Eleições 2026
Por Stella Ferreira Gontijo*
Desde pelo menos 2018, tem crescido a discussão a respeito do papel das mulheres como eleitoras no Brasil. Esse movimento pode ser localizado nos grandes atos do #EleNão, que tinham como pauta principal a oposição à candidatura do então deputado federal Jair Bolsonaro. Esse momento, para a pesquisadora Céli Pinto (UFRGS), pode ser considerado como das maiores manifestações de mulheres na história do Brasil, movimento que reverberou de diversas maneiras: nos movimentos sociais, na sociedade civil, nos partidos políticos, nas candidaturas femininas, na política institucional e nas três esferas de governo.

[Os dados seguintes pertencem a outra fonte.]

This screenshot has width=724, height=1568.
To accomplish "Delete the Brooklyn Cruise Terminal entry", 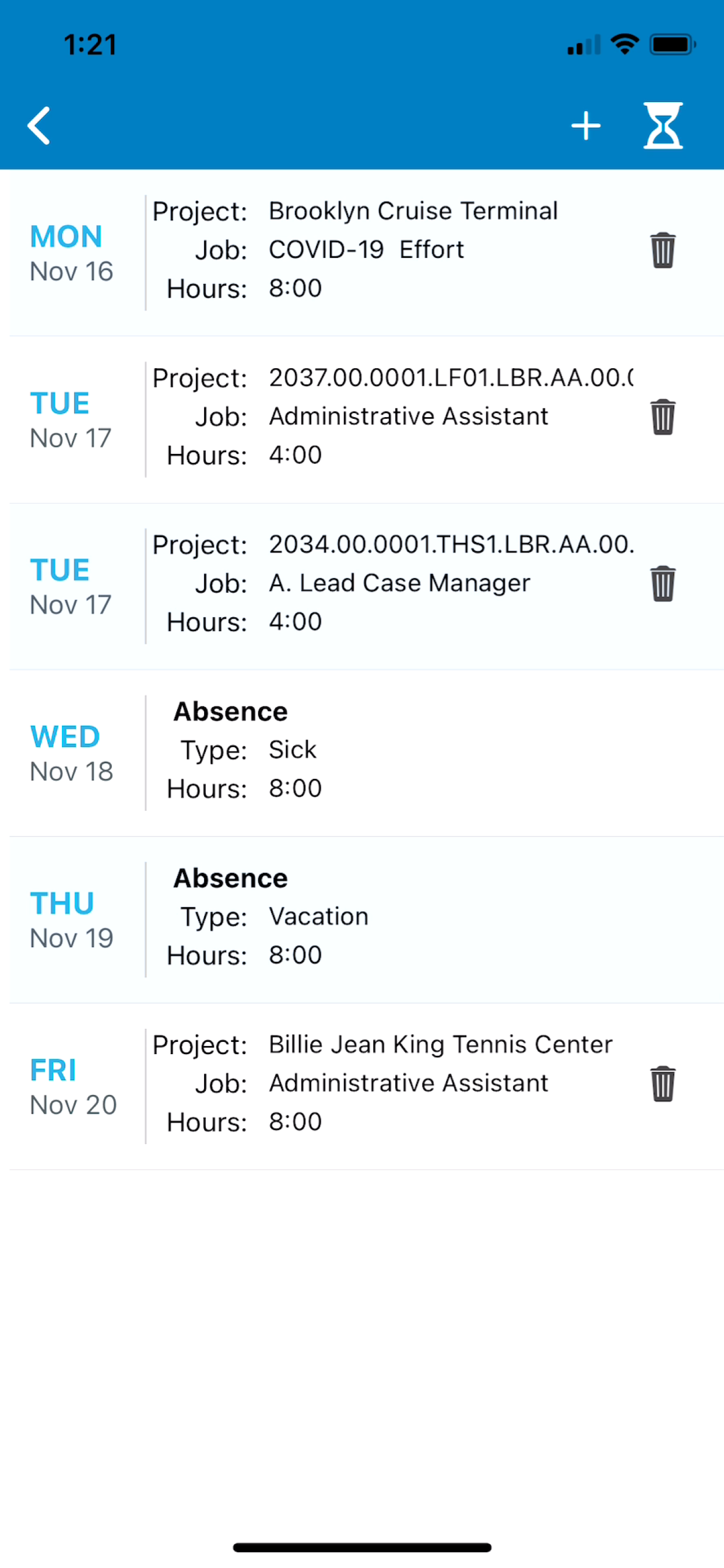I will (x=663, y=250).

Não à toa a ministra Rosa Weber, presidente do Tribunal Superior Eleitoral em 2019, institucionalizou a pauta das mulheres na política da Corte, ao instaurar a Comissão Gestora de Política de Gênero, o “TSE Mulheres”, com o objetivo de “atuar no planejamento e acompanhamento de ações relacionadas ao incentivo à participação feminina na política e à participação institucional feminina na Justiça Eleitoral”.
Da mesma forma, a preocupação com o comportamento do eleitorado feminino aumentou. Desde 2022 o monitoramento das eleições tem observado o voto das mulheres, que ao final foi considerado fundamental para a vitória do presidente Lula.